• [Exercise objective]:
Output the lines of the records from the one containing "Task: Switch to the Agent Status tab" through the one containing "[x=27, y=337]" as a JSON list of strings, one string per line, with blank lines skipped. Leave the pictures out of the answer.

(Pointing records for screenshots and web pages)
════════
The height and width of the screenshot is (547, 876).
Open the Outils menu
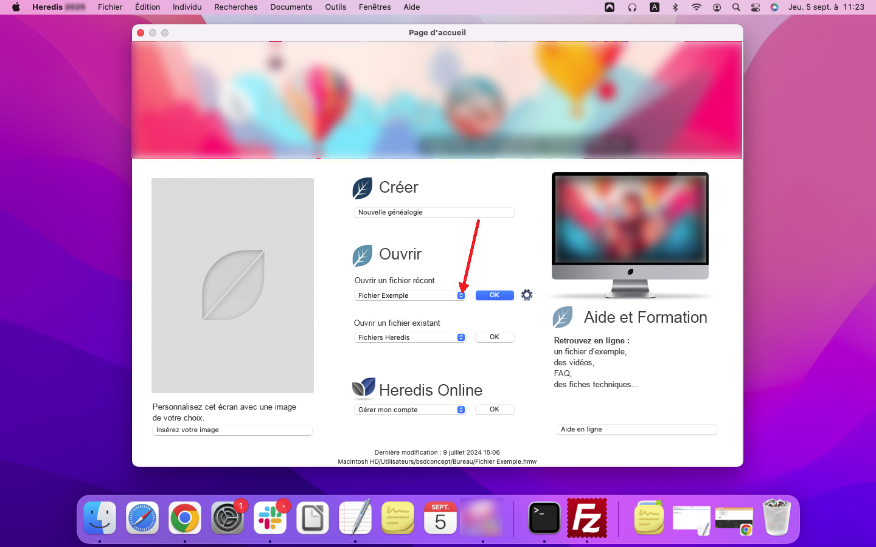tap(335, 7)
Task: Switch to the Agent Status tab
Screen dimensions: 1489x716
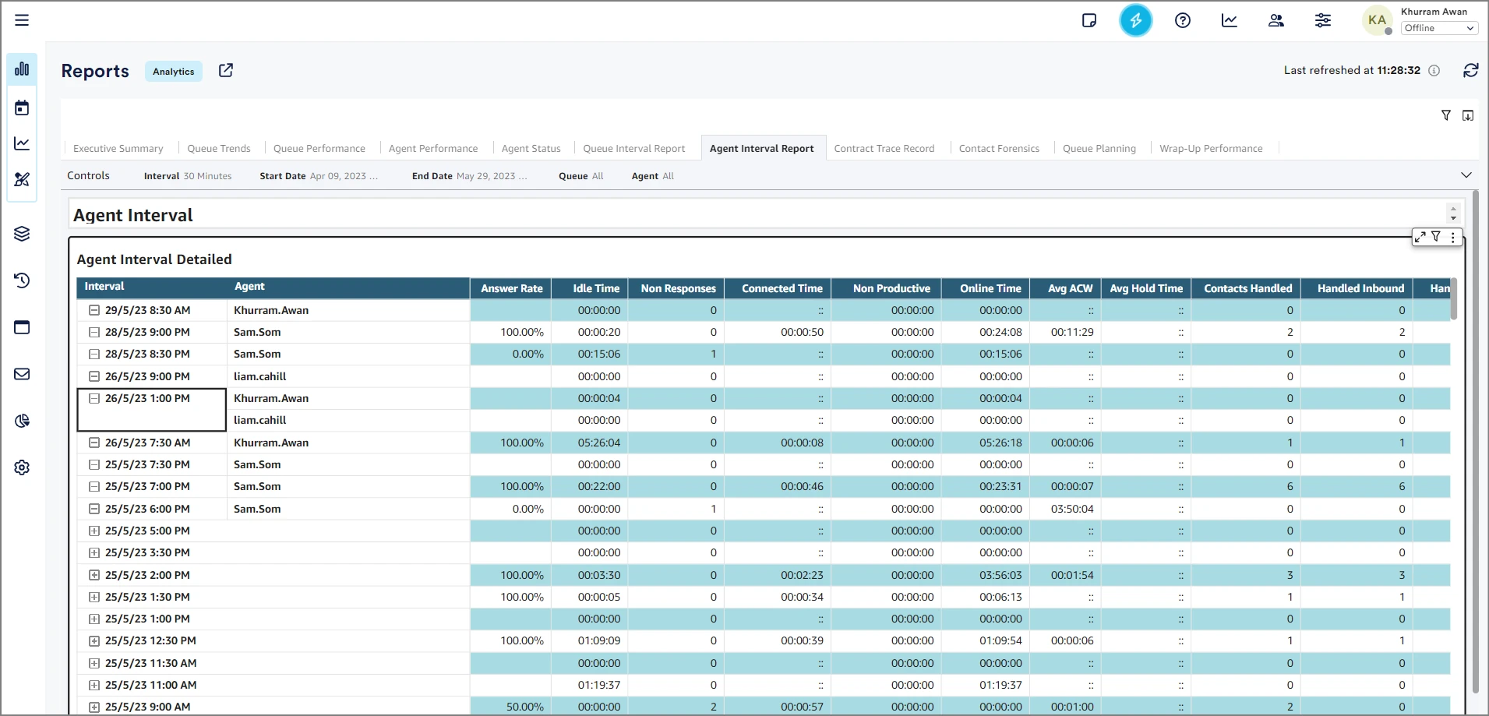Action: click(x=531, y=149)
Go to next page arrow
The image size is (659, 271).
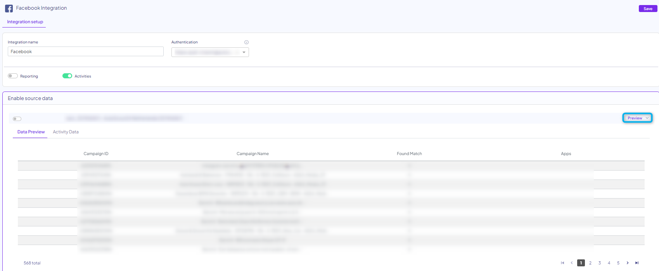pyautogui.click(x=628, y=263)
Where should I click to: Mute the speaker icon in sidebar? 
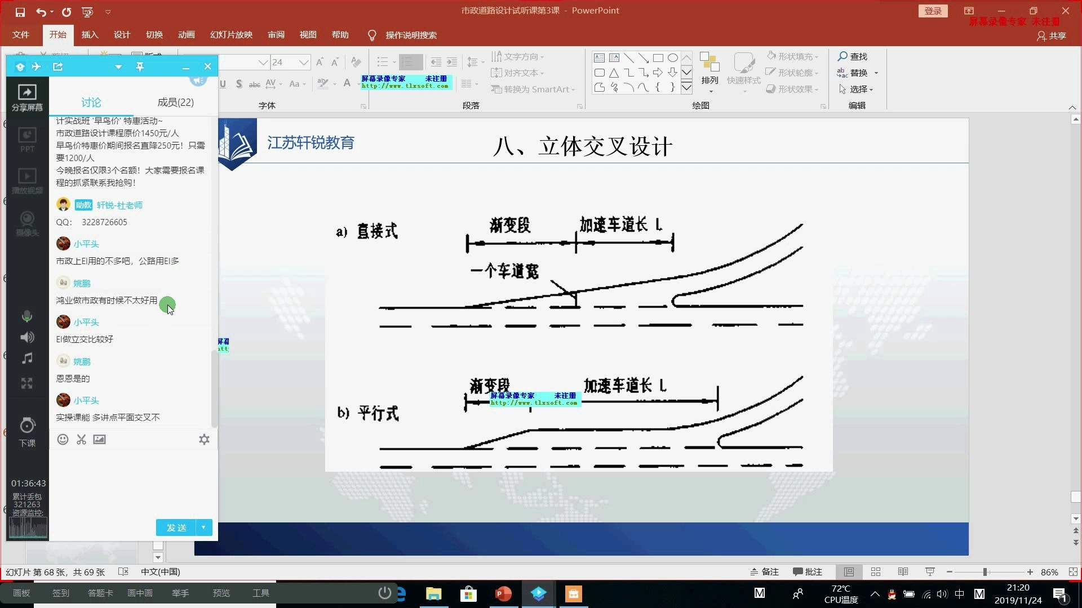[x=27, y=337]
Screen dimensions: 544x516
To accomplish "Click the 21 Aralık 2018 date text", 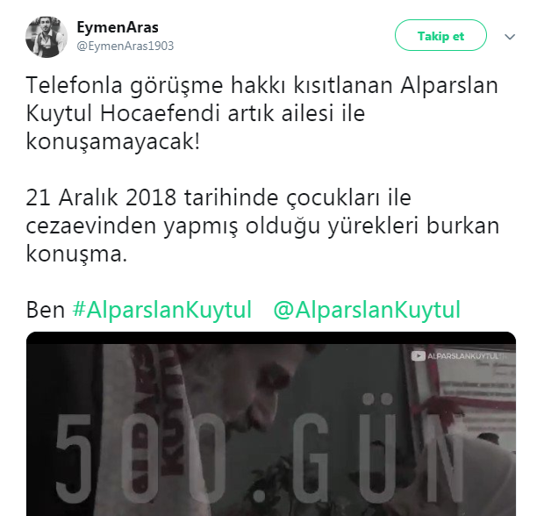I will 101,197.
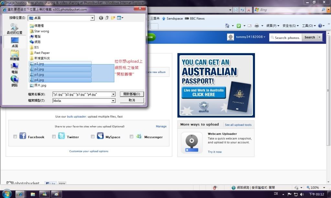
Task: Click the back arrow in file dialog
Action: (x=101, y=18)
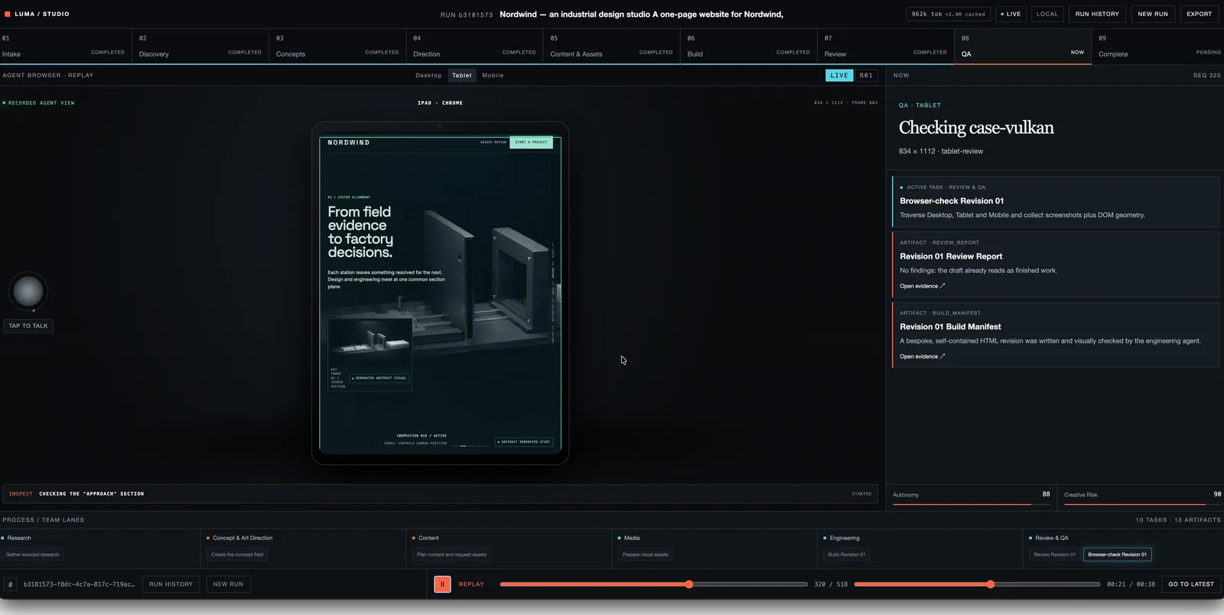Click the replay frame progress slider
This screenshot has height=615, width=1224.
click(653, 584)
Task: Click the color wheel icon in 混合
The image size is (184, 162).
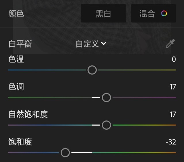Action: click(x=164, y=13)
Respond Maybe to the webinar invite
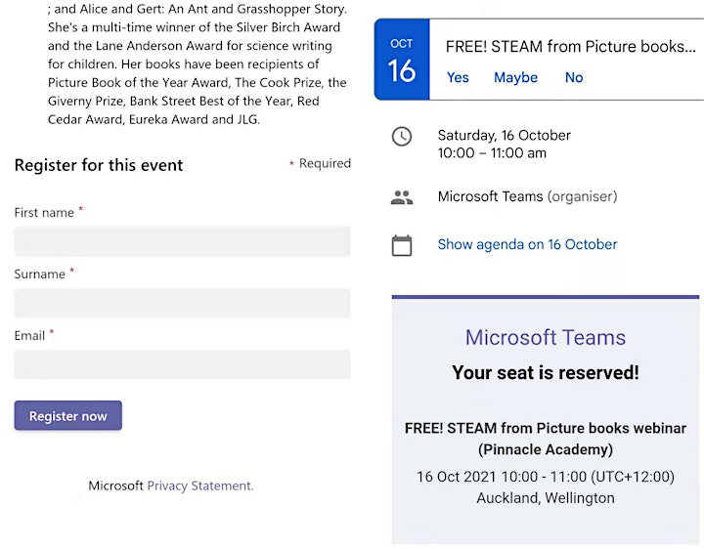Viewport: 704px width, 549px height. coord(515,77)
════════
• [Answer to the problem]:
[
  "Task: Switch to the Agent Status tab",
  "Screen dimensions: 1489x716",
  "Action: click(x=531, y=149)",
  "Go to next page arrow",
  "The image size is (659, 271).",
  "pyautogui.click(x=628, y=263)",
  "Where should I click to: Mute the speaker icon in sidebar? ",
  "[x=27, y=337]"
]